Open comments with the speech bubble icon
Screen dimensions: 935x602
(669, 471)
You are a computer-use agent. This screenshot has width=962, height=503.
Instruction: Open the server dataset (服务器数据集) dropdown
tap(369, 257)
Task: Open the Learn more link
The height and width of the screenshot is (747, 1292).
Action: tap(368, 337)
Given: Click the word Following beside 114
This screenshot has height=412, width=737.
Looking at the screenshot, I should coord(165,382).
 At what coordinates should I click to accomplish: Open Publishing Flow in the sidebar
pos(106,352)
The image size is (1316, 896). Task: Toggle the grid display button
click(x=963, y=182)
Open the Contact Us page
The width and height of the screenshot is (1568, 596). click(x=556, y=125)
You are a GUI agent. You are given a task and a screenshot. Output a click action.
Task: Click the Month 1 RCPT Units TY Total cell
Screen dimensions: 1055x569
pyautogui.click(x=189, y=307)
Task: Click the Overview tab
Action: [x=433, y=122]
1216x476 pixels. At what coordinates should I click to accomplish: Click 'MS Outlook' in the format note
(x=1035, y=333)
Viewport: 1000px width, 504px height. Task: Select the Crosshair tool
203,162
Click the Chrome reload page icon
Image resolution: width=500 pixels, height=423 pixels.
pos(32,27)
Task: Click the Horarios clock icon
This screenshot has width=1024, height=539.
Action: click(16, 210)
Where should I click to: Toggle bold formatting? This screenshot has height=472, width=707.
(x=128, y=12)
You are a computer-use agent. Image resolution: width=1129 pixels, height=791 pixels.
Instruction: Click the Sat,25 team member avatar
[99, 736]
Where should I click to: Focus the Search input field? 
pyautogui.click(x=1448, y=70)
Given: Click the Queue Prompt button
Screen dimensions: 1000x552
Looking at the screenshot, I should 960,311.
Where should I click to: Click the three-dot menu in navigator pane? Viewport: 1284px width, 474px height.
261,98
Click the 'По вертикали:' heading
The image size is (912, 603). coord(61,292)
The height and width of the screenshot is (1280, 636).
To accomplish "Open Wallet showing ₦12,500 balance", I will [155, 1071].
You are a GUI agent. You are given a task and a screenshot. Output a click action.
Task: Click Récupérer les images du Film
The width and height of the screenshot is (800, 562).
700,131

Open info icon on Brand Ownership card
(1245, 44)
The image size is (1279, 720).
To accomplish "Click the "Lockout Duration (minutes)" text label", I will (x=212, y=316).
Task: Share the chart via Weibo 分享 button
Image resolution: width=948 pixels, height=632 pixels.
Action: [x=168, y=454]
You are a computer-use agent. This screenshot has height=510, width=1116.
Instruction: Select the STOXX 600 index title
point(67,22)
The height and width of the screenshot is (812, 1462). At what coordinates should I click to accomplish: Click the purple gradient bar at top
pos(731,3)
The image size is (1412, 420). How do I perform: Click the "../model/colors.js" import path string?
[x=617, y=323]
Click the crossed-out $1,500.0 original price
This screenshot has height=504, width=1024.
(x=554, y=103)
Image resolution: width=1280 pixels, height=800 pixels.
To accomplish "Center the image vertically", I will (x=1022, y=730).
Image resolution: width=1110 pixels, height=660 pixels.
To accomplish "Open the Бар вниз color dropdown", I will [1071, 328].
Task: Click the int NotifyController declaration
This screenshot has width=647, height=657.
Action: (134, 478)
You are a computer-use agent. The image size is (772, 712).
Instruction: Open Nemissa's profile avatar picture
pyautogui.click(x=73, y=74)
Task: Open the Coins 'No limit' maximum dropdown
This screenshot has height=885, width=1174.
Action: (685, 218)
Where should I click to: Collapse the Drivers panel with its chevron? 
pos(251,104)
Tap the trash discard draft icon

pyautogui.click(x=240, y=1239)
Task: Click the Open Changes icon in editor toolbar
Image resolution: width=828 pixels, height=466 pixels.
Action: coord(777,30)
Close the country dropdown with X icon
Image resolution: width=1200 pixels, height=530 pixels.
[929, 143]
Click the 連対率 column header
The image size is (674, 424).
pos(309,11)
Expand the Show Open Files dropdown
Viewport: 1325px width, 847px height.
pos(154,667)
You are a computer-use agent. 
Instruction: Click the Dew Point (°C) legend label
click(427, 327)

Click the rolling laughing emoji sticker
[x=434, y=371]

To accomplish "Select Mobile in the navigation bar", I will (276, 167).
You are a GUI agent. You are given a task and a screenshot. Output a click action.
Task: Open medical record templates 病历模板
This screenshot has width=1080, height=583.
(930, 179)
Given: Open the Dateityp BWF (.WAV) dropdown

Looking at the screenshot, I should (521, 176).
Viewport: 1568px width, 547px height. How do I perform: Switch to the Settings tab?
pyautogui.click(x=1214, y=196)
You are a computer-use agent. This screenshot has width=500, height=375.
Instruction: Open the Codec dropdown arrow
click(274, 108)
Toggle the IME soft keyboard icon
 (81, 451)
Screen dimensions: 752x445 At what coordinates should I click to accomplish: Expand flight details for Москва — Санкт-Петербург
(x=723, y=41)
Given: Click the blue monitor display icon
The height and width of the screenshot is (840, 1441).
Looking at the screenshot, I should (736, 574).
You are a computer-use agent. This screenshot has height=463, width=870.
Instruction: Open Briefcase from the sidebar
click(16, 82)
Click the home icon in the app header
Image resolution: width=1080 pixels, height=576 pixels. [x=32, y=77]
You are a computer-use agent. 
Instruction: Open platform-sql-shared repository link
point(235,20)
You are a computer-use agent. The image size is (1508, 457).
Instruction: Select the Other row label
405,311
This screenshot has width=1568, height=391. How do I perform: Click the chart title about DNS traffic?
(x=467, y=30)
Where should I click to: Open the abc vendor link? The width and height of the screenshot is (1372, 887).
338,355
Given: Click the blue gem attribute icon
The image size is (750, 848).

^^^^

**WHAT IS EXPECTED:** Tally up how many lines in the records contain the string "blue". Answer with that figure only.

**ANSWER FOR THE TASK:** 2